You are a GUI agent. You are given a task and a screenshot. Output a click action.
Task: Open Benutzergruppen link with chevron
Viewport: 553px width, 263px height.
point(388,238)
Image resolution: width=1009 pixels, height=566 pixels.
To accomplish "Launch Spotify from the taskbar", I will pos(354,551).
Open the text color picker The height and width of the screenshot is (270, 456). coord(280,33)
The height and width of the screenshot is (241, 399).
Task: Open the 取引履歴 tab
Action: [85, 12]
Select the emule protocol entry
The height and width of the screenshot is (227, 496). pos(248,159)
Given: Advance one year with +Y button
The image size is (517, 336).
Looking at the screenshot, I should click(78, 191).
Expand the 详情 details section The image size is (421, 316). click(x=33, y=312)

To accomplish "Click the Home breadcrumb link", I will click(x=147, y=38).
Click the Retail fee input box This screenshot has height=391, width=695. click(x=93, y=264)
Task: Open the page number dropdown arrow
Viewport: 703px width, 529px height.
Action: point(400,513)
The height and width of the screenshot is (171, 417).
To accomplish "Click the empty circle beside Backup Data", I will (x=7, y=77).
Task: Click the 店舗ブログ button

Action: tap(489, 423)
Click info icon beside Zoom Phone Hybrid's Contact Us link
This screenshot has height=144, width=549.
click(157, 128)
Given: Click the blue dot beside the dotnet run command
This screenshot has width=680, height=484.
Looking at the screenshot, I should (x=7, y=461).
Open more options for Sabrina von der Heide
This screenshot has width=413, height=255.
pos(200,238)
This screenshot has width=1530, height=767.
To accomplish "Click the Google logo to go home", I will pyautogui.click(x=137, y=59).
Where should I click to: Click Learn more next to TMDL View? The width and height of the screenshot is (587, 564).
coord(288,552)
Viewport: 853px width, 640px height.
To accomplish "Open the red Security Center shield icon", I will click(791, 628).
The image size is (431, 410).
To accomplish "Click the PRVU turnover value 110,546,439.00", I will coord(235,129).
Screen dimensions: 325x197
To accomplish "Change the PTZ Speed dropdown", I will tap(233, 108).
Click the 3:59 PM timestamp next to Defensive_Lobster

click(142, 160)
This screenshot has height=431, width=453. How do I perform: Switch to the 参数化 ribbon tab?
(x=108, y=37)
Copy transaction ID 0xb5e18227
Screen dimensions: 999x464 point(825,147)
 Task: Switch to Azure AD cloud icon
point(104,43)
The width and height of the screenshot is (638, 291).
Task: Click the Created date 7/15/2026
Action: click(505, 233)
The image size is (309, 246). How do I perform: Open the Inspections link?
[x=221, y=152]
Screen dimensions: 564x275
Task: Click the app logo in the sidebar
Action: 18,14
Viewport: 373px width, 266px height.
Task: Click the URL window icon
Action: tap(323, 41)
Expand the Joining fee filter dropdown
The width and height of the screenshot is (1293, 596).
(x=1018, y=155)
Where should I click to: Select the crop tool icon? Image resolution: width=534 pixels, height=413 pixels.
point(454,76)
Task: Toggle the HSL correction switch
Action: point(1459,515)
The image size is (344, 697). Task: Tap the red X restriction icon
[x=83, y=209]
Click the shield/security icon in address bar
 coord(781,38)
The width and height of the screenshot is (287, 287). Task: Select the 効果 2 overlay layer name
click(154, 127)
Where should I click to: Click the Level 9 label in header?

══════

## What is expected
In the data above, which lines include "Expand"? Return those lines.

## Task answer
Expand the 详情 details section The image size is (421, 316). click(x=33, y=312)
Expand the Joining fee filter dropdown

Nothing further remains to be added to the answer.